Dwi mengungkapkan bahwa ada tema warna untuk hari anti kekerasan terhadap perempuan, yaitu orange day.
"Orange itu resemble sun, the color of sun. Jadi, ketika saya bilang memperingati hari anti kekerasan terhadap perempuan itu adalah hal yang paling menyedihkan, tapi itu juga menyimbolkan harapan," ujar Dwi.
Dalam kesempatan yang sama, Assistant Representative UNFPA Indonesia Verania Andria menggarisbawahi pentingnya sosialisasi layanan pengaduan masyarakat "LAPOR SAPA 129" untuk mendapatkan bantuan penanganan kekerasan terhadap perempuan dan anak.
"Dengan tahu ke mana melapor setidaknya orang merasa nggak sendirian," ujarnya.
Senior Technical Advisor/Gender Taskforce UNDP Indonesia Syamsul Tarigan menilai bahwa salah satu hal yang mesti disoroti dari sisi peraturan perundangan adalah, "Sebenarnya kita masih sangat lemah kalau kita bicara tentang KBGO (Kekerasan Berbasis Gender Online). Ada istilah-istilah yang perlu dijelaskan lebih jelas ... Rata-rata kasus yang terkait dengan KBGO yang memang seharusnya bisa dikenakan dengan Undang-undang Tindak Pidana Kekerasan Seksual (TPKS) itu akhirnya larinya ke Undang-undang ITE. Kenapa? Karena kesulitan pembuktian oleh kepolisian."

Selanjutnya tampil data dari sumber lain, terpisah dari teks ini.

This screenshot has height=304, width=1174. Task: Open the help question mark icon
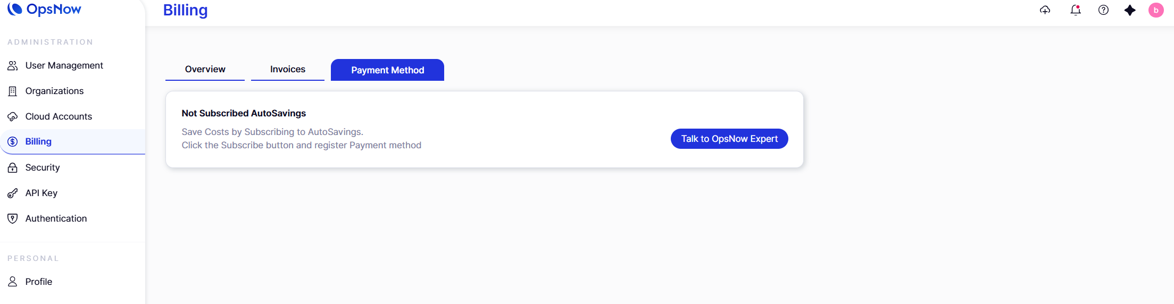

Sementara itu, Human Rights and Gender Adviser UNAIDS Yasmin Purba menuturkan bahwa salah satu persoalan mendesak adalah korban (kekerasan) enggan melapor atau menindaklanjuti kasusnya.

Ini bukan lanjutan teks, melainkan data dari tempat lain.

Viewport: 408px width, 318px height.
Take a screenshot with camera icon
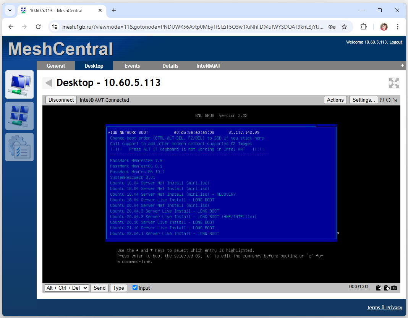coord(394,288)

"Penguatan korban itu penting banget ya. Supaya korban itu mau bicara dan menindaklanjuti. Karena tanpa itu ya sudah kasusnya berhenti sampai di situ ... dan akuntabilitas tidak pernah terbangun terhadap perempuan tersebut. Oleh karena itu, sisi pendampingan hukum yang empowering itu sangat dibutuhkan. (10:56) Bahwa teman-teman paralegal sudah bekerja dengan luar biasa yang di tengah keterbatasan.Tapi memang pendekatan yang empowering ini masih sangat kurang. Bagaimana mereka approach kekerasan-kekerasan yang sangat traumatis. Mengatasi trauma di awal dulu, kemudian akhirnya sampe mereka mau menindaklanjuti. Itu perlu tentu sebuah intervensi yang sepertinya perlu kita dukung," tutur Yasmin.
Yasmin menambahkan, "Semakin korban berdaya, semakin dia mau mempertahankan haknya. Semakin banyak pelaku yang dihukum maka akan menciptakan transformasi."